### Texte à lire
****************

Ce mercredi 4 mars, c’est son anniversaire. Qui aurait imaginé le général de Gaulle fêter son anniversaire à la barre d’un tribunal correctionnel ? François Fillon est là, costume sombre, assis au premier rang des prévenus. Et ce mercredi, il est plutôt à la fête, assistant sans rien dire à un concert de louanges et un défilé de fidélité.

Tous ceux qui se succèdent à la barre sont intarissables sur la réalité du travail de son épouse Penelope. Non seulement tenait-elle l’agenda, mais elle lisait les courriers, proposait des réponses, suggérait des déplacements dans certains quartiers. Elle était aussi une conseillère politique hors pair, aussi bien pour les questions locales que pour les sujets plus vastes. C’est le portrait d’une « Super Penelope » que dessinent les témoins de ce mercredi, tous proches de l’ancien premier ministre. Une « Super Penelope » grâce à qui en 2002 le suppléant de François Fillon à l’Assemblée, Marc Joulaud, a pu « s’implanter » comme député. Une « Super Penelope » grâce à qui François Fillon, en 2007, a pu être réélu dans sa circonscription. « Elle lui a permis de garder le lien », certifie Marc Joulaud. « Super Penelope » était la tête à Paris, mais les pieds dans la Sarthe. Dans la famille Fillon, à entendre ces lauriers, le cerveau, c’est elle... Un cerveau efficace mais aussi discret par pudeur, Penelope Fillon s’étant toujours cachée d’exercer des fonctions rémunérées. Une sorte de Jacques Attali de la Sarthe, de stratège de l’ombre quasi clandestin.

****************

### Données fournies
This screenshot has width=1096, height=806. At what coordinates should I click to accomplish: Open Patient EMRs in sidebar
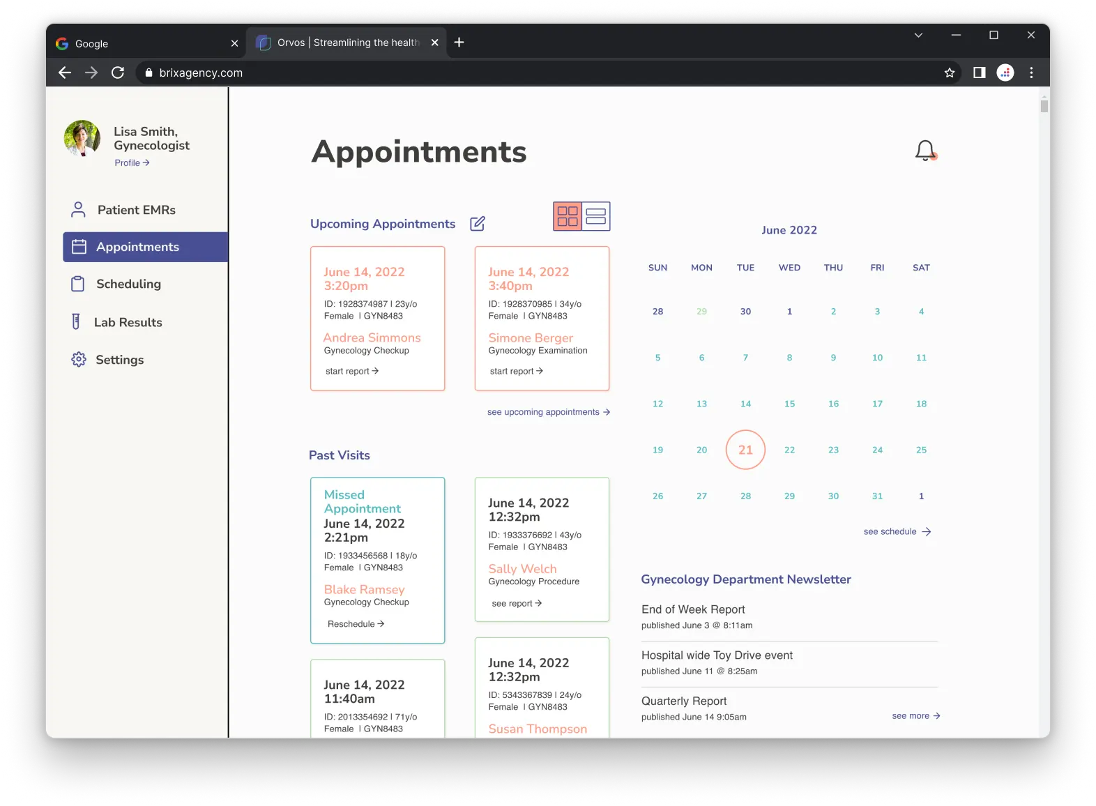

****************

### Exercices à faire
1. Relevez toutes les personnes désignées par leur nom dans le texte sur le procès Fillon.
2. Prolongez le texte sur le procès Fillon à la suite de sa dernière phrase.

### Réponses dans l'ordre
1. Le général de Gaulle, François Fillon, Penelope Fillon, Marc Joulaud, Jacques Attali

2.
"Les policiers ont tout fouillé..."

Le premier à s’avancer est droit comme un i et a deux têtes de plus que tout le monde. Marc Joulaud, renvoyé en correctionnelle pour avoir salarié Penelope Fillon de 2002 à 2007, doit tout à François Fillon. Ancien cadre de collectivité locales, Marc Joulaud, 52 ans, a d’abord travaillé avec son mentor à la mairie de Sablé, avant de se voir proposer en 2001, à 34 ans, de devenir son suppléant à l’Assemblée. Une proposition en or. Fillon, élu depuis 1981 de cette 4ème circonscription mi rurale mi urbaine de la Sarthe, a toutes les chances d’être élu. Et s’il entre au gouvernement, le suppléant héritera fauteuil. « J’étais un technicien des collectivités locales, pour moi, c’était passer de l’autre coté, passer devant. C’était un changement de vie, j’en ai parlé avec mon épouse, et j’ai accepté ».

« J’aurais été un baron de la drogue de la Sarthe, je n’aurais pas été traité différemment »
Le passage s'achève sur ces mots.